Saved data entries
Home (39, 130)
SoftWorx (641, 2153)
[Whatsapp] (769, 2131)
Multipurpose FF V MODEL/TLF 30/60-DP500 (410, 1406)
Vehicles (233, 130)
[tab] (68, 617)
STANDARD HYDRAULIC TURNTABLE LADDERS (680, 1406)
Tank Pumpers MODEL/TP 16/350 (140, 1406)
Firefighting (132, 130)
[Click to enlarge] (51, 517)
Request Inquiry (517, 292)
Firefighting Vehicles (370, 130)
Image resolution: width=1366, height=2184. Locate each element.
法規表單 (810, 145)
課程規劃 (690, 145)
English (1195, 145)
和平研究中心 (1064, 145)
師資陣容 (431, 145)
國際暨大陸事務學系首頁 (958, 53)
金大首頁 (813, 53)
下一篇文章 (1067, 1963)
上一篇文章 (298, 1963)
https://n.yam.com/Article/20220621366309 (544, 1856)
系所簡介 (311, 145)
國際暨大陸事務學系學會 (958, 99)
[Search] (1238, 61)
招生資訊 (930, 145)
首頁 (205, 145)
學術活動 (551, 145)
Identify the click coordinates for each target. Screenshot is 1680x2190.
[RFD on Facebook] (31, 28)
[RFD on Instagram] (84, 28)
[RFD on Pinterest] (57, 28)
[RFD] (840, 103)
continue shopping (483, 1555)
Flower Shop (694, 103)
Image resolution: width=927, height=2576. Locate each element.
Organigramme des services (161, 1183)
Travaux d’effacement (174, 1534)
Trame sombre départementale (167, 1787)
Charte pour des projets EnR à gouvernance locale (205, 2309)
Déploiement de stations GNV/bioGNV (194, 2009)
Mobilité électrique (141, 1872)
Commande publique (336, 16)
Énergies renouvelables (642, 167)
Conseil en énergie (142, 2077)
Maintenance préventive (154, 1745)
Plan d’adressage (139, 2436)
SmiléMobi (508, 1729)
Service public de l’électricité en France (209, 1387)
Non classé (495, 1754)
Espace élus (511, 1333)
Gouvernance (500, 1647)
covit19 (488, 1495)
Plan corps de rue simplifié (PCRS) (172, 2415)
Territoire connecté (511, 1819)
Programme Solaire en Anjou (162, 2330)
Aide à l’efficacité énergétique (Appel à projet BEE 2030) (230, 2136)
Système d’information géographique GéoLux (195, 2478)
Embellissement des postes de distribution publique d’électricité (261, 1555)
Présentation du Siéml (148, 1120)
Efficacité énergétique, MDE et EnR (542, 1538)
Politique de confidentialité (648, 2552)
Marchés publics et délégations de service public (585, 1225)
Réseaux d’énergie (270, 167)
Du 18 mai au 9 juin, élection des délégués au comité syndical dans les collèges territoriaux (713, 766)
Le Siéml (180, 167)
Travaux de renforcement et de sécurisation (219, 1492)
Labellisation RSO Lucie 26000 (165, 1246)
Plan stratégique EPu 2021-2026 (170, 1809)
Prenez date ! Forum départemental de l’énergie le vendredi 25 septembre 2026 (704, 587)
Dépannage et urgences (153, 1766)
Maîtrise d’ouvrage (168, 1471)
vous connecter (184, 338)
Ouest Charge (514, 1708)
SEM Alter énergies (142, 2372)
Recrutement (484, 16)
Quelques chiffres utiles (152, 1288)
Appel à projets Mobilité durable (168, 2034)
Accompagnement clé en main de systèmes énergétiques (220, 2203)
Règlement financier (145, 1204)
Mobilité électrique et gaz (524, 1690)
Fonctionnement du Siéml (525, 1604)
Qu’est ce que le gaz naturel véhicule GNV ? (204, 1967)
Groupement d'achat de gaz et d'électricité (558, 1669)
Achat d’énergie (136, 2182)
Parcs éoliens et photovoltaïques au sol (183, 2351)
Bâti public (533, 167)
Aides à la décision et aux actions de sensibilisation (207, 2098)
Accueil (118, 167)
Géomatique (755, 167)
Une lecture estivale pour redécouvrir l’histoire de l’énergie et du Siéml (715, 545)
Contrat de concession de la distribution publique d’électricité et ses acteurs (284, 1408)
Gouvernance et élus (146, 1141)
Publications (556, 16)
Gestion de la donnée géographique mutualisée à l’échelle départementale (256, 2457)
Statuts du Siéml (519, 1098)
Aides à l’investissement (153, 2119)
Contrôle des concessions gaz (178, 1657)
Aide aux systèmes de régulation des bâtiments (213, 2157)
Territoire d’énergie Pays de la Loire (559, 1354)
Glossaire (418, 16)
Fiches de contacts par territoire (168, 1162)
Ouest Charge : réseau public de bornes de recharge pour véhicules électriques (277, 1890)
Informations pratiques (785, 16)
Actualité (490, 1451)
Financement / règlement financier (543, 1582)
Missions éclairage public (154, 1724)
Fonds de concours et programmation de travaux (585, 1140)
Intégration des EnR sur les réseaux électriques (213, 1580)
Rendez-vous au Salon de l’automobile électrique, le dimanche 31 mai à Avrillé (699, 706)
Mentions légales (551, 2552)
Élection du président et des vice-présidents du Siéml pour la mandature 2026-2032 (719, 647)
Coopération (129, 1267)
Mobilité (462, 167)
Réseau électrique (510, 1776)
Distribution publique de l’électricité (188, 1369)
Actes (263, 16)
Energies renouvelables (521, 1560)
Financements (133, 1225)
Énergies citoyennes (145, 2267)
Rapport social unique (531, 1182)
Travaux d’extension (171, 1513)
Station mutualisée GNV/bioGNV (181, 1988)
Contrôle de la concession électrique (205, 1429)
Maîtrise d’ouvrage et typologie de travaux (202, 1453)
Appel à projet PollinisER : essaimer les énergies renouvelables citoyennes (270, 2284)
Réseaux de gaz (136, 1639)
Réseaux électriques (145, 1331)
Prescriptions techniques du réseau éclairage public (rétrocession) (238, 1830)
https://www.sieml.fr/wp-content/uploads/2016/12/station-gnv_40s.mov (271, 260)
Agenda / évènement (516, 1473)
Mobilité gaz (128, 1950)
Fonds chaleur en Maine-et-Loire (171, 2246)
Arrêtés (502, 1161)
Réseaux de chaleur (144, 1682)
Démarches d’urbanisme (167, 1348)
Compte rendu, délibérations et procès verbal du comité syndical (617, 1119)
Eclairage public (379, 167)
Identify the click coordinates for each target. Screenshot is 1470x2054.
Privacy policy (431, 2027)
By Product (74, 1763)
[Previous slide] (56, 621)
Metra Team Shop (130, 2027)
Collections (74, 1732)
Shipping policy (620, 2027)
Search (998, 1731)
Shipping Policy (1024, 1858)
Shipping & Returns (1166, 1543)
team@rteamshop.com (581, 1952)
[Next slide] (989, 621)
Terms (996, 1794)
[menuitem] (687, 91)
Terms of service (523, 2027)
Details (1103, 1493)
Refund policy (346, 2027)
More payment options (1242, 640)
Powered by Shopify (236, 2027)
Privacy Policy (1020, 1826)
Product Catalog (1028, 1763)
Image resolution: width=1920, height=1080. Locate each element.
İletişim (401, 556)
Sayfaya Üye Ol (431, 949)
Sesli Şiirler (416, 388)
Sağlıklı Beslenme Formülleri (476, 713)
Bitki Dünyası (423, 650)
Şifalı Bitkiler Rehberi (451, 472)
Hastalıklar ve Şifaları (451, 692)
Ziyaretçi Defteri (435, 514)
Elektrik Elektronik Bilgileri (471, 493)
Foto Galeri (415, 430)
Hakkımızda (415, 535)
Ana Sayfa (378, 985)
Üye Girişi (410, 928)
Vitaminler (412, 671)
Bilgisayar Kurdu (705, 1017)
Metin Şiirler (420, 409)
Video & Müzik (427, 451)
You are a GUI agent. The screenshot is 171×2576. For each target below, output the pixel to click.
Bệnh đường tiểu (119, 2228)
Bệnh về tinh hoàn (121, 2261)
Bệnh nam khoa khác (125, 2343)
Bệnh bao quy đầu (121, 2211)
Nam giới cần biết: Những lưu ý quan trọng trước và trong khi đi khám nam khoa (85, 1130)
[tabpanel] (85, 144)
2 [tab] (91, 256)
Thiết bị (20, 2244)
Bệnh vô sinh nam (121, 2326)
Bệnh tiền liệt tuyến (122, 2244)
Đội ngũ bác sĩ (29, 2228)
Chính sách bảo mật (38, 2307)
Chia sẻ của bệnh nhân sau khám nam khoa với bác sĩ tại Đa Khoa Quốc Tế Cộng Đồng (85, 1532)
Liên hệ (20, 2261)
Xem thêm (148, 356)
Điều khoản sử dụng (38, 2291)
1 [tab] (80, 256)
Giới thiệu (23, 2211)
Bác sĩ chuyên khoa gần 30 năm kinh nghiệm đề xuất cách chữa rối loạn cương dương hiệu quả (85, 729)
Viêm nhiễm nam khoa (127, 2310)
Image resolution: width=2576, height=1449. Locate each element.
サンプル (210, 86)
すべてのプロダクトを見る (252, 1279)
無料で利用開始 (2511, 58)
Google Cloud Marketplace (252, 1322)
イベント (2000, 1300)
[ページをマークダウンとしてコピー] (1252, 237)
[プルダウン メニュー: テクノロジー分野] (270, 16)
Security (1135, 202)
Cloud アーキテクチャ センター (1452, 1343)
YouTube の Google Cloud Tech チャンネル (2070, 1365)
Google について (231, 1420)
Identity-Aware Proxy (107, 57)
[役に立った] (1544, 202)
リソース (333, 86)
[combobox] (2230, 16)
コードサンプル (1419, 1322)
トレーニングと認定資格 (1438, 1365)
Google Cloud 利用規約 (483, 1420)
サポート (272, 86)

* TASK ITEM: From the line holding "Điều khoản sử dụng (38, 2291)" to the line holding "Google について (231, 1420)", inclusive, restate each line above exactly as written.

* EXERCISE OUTPUT:
Điều khoản sử dụng (38, 2291)
1 [tab] (80, 256)
Giới thiệu (23, 2211)
Bác sĩ chuyên khoa gần 30 năm kinh nghiệm đề xuất cách chữa rối loạn cương dương hiệu quả (85, 729)
Viêm nhiễm nam khoa (127, 2310)
Image resolution: width=2576, height=1449. Locate each element.
サンプル (210, 86)
すべてのプロダクトを見る (252, 1279)
無料で利用開始 (2511, 58)
Google Cloud Marketplace (252, 1322)
イベント (2000, 1300)
[ページをマークダウンとしてコピー] (1252, 237)
[プルダウン メニュー: テクノロジー分野] (270, 16)
Security (1135, 202)
Cloud アーキテクチャ センター (1452, 1343)
YouTube の Google Cloud Tech チャンネル (2070, 1365)
Google について (231, 1420)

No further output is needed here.